2013 Burton Cartel (M)
Great binding. No pressure points. The gloss paint holds up better than the soft touch coating which wears off easily. I had a 2013 Cartel Restricted in large. I went down in boot size so I got a medium. No complaints. I can't see how going to a Genesis or a Diode would make a difference. Looking forward to getting a 2016 pair. They should have the new straps as the '15 Cartel LTD does. The strap on my trailing boot did not release right away several times on the last trip. I just took a little more effort. I would not consider it an issue.
I upgraded to the 2013 "Regular" Cartels from an old pair of Solomon bindings, and the difference is drastic. These feel much more responsive, and much more comfortable as well. It took me a couple days on the mountain to adjust them exactly right (mainly the placement of the raised toe), but now they ride very nicely.

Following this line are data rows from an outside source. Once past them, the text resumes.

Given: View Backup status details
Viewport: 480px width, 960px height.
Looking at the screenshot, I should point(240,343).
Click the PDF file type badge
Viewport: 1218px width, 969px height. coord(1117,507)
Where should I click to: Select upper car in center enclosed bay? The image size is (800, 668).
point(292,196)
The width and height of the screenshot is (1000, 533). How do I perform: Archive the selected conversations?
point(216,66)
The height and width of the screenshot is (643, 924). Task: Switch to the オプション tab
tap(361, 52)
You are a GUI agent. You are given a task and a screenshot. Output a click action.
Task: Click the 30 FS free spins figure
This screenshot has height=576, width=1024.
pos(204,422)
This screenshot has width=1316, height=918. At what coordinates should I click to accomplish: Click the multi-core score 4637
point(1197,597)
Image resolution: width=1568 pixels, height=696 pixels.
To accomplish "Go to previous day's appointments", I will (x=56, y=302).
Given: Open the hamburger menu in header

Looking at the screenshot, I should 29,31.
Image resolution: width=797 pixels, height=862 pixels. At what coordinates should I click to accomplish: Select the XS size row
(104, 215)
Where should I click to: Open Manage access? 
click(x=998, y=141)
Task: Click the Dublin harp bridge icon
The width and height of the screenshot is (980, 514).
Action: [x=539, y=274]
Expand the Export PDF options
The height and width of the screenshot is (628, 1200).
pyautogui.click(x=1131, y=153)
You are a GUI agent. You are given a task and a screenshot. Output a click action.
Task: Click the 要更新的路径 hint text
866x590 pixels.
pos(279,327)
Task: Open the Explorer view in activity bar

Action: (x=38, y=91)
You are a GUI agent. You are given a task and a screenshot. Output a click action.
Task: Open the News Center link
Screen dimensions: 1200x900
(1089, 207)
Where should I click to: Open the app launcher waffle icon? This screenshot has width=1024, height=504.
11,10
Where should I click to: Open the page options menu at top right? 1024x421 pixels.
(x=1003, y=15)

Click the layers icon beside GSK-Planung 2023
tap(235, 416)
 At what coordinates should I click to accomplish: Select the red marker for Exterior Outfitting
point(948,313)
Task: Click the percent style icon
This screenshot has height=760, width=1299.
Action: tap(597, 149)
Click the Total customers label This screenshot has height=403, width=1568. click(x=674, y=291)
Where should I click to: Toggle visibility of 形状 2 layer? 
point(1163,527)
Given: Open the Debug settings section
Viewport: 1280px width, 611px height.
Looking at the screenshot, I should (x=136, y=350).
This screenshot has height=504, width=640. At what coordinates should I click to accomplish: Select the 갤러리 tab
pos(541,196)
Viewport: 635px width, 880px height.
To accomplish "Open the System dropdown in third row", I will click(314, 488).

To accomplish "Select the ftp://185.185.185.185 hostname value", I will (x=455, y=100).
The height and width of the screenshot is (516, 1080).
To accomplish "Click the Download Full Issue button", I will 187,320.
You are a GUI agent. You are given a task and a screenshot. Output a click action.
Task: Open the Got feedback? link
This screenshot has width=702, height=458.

I have 2010 disc Cartels and 2013 Reflex Cartels and have used both on several boards. The 2010's are still good and the stiffer highback makes them feel a bit more rigid, but the 2013 Reflex seems just as responsive and a bit smoother on the slopes. The 2013 heel strap is noticeably more comfortable when cranked down, and the Reflex baseplate allows the board to flex more underfoot, which is great in bumpy conditions. A couple of minor improvements I like on the Reflex model are the gaps in the baseplate cushion for fingertips to reach under it and lift it up for access to the disc, and the way the discs fit more snugly into the baseplate so they don't shift out of the selected angle of rotation when relocating bindings - helpful when changing stance width or setback. I find the highback pivot bolts tend to loosen up a bit during a day's riding (more on the 2010 than the 2013), so they definitely need to be checked for tightness after a day's riding (but that should be standard operating procedure anyway). I like all the adjustability on these bindings, too.